• **About this task**
In the records below, begin at the line containing "Viewport: 1633px width, 733px height." and end at the line containing "Enable Use Field Function checkbox"; quote every line in that span exactly, including both boundary lines, and no others.

Stored records:
+-------+

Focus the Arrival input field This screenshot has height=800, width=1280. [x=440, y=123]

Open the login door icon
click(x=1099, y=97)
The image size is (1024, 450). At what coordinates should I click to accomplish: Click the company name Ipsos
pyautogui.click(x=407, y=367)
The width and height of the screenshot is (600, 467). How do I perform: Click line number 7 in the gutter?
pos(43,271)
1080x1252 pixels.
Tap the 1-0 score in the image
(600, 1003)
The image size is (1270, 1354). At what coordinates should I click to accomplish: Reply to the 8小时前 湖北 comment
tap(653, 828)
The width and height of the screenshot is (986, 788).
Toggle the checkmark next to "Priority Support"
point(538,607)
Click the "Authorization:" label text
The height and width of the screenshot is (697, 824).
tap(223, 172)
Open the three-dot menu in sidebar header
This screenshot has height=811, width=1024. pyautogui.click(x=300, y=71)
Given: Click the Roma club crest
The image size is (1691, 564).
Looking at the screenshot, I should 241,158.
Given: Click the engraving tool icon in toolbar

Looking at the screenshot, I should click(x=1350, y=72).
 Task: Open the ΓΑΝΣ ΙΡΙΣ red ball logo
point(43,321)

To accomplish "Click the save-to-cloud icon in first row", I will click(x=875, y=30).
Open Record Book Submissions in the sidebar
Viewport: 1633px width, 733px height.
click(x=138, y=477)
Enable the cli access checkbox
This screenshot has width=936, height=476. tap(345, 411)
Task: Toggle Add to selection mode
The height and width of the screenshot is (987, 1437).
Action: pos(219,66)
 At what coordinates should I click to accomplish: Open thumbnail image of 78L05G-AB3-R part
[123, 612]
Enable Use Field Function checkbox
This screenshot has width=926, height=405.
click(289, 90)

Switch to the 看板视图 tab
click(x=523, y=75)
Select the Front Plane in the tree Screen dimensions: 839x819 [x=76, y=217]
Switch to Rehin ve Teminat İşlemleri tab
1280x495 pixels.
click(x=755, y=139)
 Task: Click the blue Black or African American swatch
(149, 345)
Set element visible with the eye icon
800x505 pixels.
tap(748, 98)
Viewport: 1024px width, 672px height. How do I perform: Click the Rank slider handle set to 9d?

+-------+

• **Solved problem**
Viewport: 1633px width, 733px height.
click(x=138, y=477)
Enable the cli access checkbox
This screenshot has width=936, height=476. tap(345, 411)
Task: Toggle Add to selection mode
The height and width of the screenshot is (987, 1437).
Action: pos(219,66)
 At what coordinates should I click to accomplish: Open thumbnail image of 78L05G-AB3-R part
[123, 612]
Enable Use Field Function checkbox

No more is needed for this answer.